Data entries start

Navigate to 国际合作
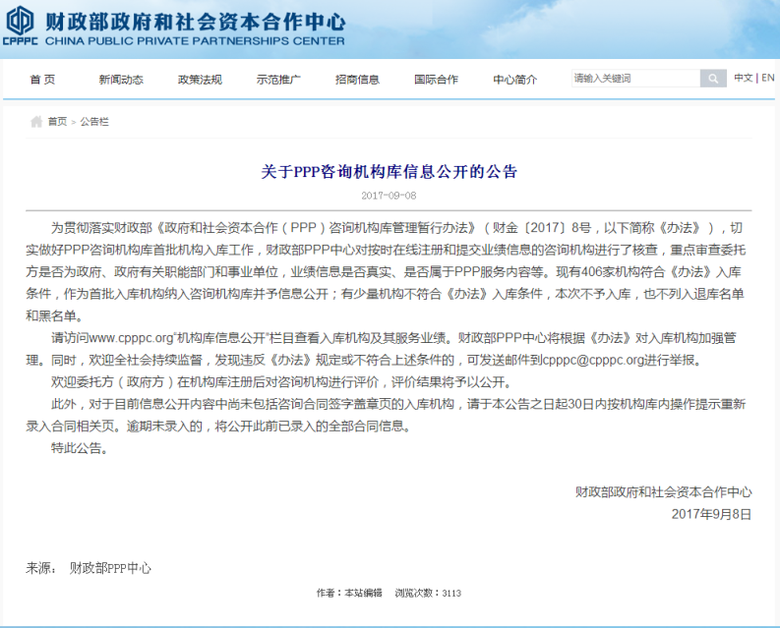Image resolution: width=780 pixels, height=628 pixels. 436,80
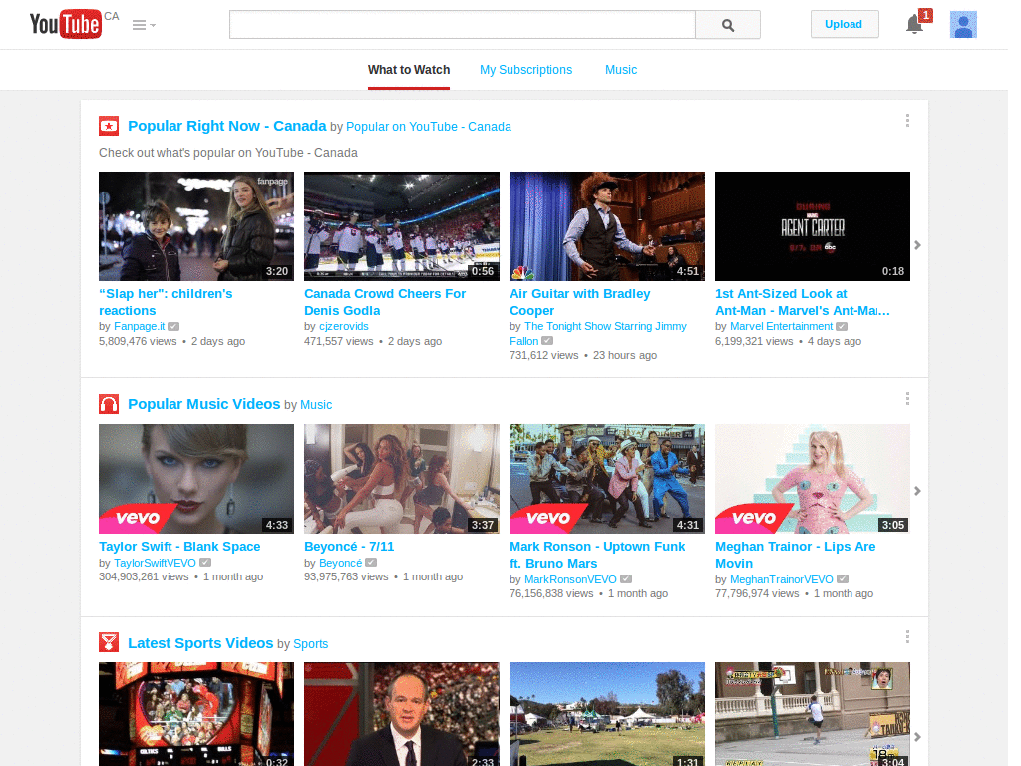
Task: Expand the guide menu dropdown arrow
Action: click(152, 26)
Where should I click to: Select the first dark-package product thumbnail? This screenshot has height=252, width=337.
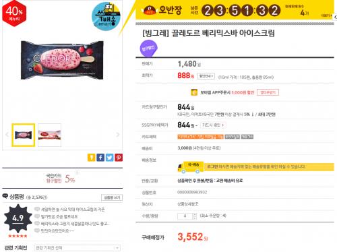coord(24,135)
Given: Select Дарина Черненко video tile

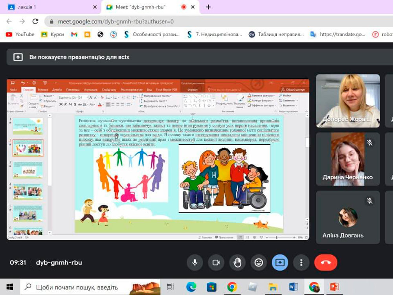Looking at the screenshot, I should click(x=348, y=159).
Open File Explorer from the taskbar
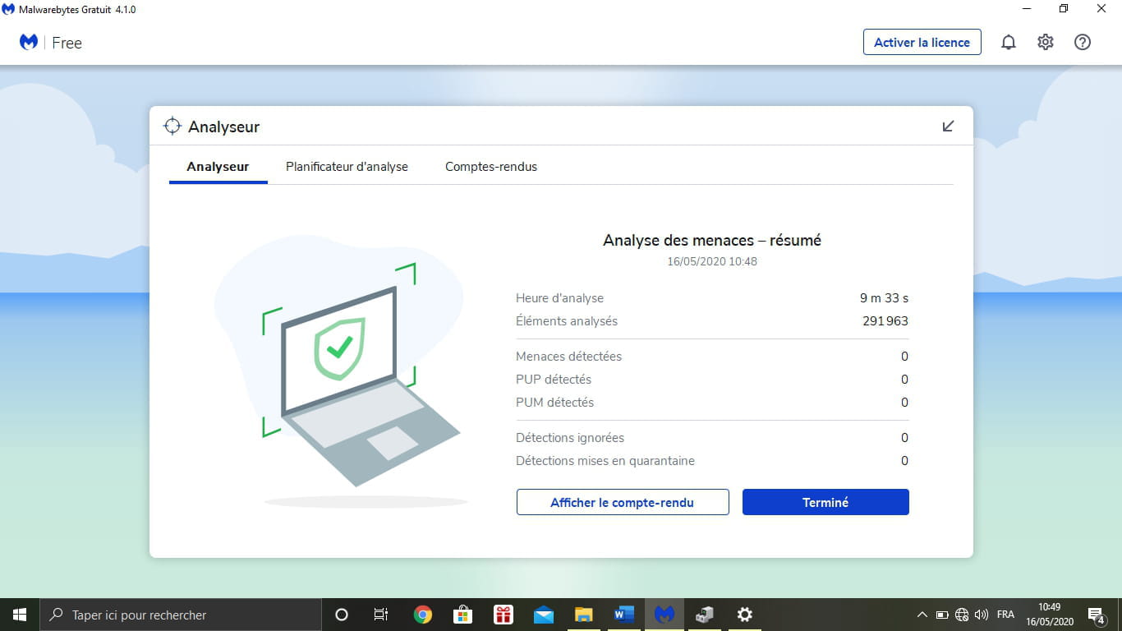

Data entries end

_What to do_
Copy the rows word for word, starting at the line with "Given: Select Дарина Черненко video tile" and going through the last row. Leave the pictures out.

_The output_
Given: Select Дарина Черненко video tile

Looking at the screenshot, I should click(x=348, y=159).
Open File Explorer from the taskbar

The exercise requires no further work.